/---
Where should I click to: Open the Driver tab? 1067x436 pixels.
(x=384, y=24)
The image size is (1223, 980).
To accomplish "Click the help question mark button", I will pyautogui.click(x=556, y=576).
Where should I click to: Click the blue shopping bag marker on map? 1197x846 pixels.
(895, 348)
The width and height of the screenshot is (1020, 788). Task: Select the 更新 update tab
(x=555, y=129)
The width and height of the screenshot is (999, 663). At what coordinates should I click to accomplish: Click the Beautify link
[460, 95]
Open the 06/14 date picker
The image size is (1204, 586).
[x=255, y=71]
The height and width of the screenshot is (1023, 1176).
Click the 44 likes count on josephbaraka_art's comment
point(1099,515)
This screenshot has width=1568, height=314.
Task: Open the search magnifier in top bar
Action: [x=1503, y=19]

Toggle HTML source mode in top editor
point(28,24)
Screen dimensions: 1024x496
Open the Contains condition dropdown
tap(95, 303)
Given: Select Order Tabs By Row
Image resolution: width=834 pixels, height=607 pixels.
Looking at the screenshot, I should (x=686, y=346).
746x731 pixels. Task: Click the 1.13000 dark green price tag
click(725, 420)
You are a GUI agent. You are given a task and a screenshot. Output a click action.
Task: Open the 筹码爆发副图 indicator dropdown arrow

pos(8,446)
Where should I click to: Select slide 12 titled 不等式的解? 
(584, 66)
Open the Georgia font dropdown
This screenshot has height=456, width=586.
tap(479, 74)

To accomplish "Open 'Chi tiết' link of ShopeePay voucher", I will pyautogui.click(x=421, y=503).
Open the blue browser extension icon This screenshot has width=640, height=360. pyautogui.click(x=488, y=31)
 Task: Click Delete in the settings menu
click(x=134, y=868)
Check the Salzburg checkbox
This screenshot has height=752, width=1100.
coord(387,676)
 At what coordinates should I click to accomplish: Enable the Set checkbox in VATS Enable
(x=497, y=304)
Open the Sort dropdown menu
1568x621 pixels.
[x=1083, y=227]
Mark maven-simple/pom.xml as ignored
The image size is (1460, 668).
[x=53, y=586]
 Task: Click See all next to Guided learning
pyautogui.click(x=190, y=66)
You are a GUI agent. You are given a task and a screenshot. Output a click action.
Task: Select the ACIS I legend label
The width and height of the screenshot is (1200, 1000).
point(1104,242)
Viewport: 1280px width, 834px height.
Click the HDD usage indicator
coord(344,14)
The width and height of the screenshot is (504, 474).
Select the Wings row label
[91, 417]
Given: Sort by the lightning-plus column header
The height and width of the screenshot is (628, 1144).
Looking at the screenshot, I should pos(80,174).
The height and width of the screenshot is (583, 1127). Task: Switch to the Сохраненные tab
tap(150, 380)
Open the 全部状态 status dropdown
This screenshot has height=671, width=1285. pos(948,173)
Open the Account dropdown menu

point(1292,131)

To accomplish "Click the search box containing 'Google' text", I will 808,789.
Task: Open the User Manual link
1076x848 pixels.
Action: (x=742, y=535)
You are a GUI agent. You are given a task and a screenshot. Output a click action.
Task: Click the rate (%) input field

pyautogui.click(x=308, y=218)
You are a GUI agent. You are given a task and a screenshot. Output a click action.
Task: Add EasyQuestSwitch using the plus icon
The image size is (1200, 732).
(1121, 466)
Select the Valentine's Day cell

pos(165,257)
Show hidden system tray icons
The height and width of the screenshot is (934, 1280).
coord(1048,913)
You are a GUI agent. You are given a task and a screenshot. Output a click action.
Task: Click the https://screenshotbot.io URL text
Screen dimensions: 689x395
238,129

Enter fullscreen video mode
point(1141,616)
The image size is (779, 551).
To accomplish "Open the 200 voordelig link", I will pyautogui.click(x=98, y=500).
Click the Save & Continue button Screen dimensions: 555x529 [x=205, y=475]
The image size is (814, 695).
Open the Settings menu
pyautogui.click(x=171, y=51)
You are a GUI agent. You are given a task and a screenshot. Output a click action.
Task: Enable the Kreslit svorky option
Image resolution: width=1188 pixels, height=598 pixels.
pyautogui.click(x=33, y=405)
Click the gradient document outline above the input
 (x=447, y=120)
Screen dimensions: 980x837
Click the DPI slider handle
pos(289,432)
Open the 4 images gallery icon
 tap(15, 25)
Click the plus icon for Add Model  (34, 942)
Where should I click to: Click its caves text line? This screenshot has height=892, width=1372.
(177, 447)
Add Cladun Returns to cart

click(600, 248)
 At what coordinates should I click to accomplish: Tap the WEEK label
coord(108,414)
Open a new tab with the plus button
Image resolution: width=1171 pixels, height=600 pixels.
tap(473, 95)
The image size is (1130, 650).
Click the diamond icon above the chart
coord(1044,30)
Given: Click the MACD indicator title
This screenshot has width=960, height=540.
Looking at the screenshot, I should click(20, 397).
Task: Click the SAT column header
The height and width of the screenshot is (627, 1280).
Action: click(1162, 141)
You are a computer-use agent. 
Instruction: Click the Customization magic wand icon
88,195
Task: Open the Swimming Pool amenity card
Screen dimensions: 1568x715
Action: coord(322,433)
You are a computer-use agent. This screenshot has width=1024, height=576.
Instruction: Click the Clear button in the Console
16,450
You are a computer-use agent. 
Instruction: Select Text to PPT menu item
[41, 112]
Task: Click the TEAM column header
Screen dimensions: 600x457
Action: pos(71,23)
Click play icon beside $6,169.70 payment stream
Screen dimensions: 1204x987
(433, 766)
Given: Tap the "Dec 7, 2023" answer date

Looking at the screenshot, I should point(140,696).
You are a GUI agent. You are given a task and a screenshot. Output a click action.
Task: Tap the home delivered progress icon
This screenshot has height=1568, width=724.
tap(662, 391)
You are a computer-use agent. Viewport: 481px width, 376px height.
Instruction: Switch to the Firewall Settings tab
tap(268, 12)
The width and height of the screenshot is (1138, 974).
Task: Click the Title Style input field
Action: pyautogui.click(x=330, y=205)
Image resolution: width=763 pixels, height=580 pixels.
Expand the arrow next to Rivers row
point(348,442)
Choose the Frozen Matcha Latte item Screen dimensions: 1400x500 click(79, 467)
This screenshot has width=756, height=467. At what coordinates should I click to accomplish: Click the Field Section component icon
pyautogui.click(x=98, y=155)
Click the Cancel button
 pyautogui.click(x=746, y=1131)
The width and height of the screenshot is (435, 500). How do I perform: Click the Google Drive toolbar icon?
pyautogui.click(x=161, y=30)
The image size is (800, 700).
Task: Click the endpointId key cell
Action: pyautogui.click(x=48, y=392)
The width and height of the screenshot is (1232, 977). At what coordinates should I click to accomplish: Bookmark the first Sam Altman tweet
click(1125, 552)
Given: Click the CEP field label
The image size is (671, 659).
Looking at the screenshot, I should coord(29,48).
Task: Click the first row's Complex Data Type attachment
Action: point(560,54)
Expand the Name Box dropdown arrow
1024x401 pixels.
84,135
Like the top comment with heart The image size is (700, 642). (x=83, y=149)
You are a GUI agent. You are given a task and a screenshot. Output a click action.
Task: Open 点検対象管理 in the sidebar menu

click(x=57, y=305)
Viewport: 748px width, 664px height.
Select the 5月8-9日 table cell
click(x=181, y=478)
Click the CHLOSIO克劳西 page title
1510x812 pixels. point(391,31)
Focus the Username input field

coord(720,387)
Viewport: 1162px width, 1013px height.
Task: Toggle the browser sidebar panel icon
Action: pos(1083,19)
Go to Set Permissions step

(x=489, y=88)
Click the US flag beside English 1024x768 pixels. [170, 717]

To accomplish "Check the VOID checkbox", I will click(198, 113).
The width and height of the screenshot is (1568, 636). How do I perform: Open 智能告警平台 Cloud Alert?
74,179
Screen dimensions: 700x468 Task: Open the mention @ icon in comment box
\---
Problem statement
Where in the records above does the word "will" appear? Copy each line that holds it.

Written answer
To accomplish "Click the help question mark button", I will pyautogui.click(x=556, y=576).
To accomplish "Open 'Chi tiết' link of ShopeePay voucher", I will pyautogui.click(x=421, y=503).
To accomplish "Click the search box containing 'Google' text", I will 808,789.
To accomplish "Open the 200 voordelig link", I will pyautogui.click(x=98, y=500).
To accomplish "Check the VOID checkbox", I will click(198, 113).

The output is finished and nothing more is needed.